Phantom power

This article is about the use in microphones. For power consumed by appliances while they are off, see standby power. For other uses, see Phantom Power (disambiguation).
"Phantom voltage" redirects here. For unintentional voltages in power distribution systems, see stray voltage.

Phantom power, in the context of professional audio equipment, is DC electric power transmitted through microphone cables to operate microphones that contain active electronic circuitry.[1] It is best known as a convenient power source for condenser microphones, though many active direct boxes also use it. The technique is also used in other applications where power supply and signal communication take place over the same wires.

Phantom power supplies are often built into mixing desks, microphone preamplifiers and similar equipment. In addition to powering the circuitry of a microphone, traditional condenser microphones also use phantom power for polarizing the microphone's transducer element. Three variants of phantom power, called P12, P24 and P48, are defined in the international standard IEC 61938:2013[2] although it is recommended that only 24 volt systems should be used for new developments.[3][4][5] Two specialized variants, P12L and SP48, are mentioned in an informative annex for specialized applications.

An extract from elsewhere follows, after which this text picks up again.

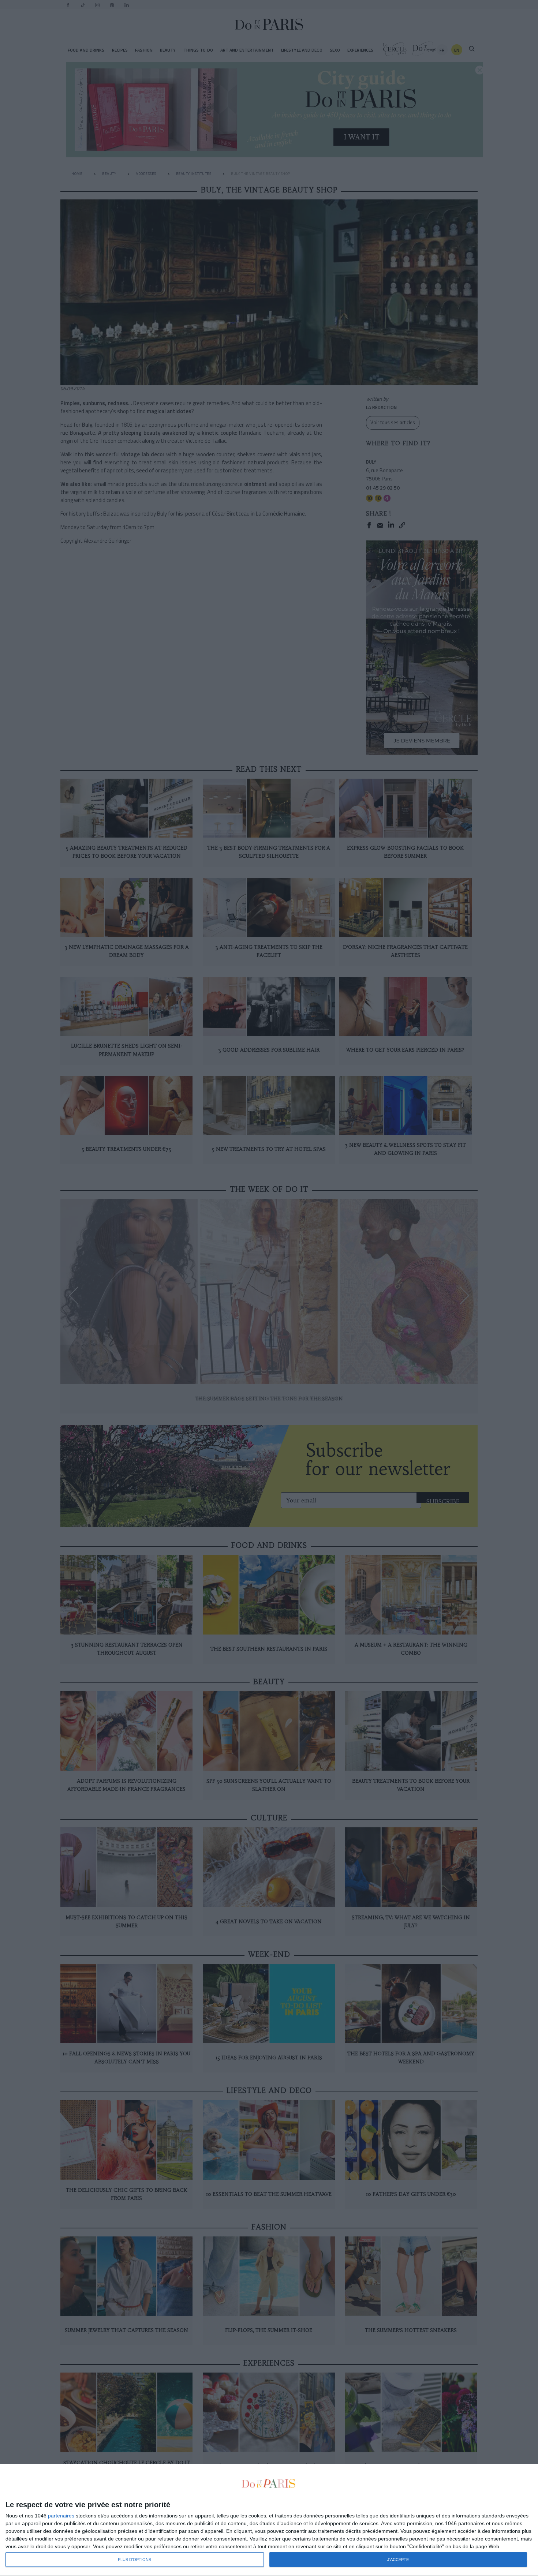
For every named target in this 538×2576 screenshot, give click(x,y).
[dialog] (269, 2520)
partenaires (61, 2515)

A condenser microphone requires power to produce a DC polarizing voltage and to power an internal amplifier required to drive long cables

Technical information

Phantom powering consists of a phantom circuit where direct current is applied equally through the two signal lines of a balanced audio connector (in modern equipment, usually an XLR connector). The supply voltage is referenced to the ground pin of the connector (pin 1 of an XLR), which normally is connected to the cable shield or a ground wire in the cable or both. When phantom powering was introduced, one of its advantages was that the same type of balanced, shielded microphone cable that studios were already using for dynamic microphones could be used for condenser microphones. This is in contrast to microphones with vacuum-tube circuitry, most of which require special, multi-conductor cables.[note 1]

One method of supplying phantom power. A microphone or other device can obtain DC power from either signal line to ground terminal, and two capacitors block this DC from appearing at the output. R1 and R2 should be 6.8k ohms for "P48" 48 volt phantom, and R3 should not be used.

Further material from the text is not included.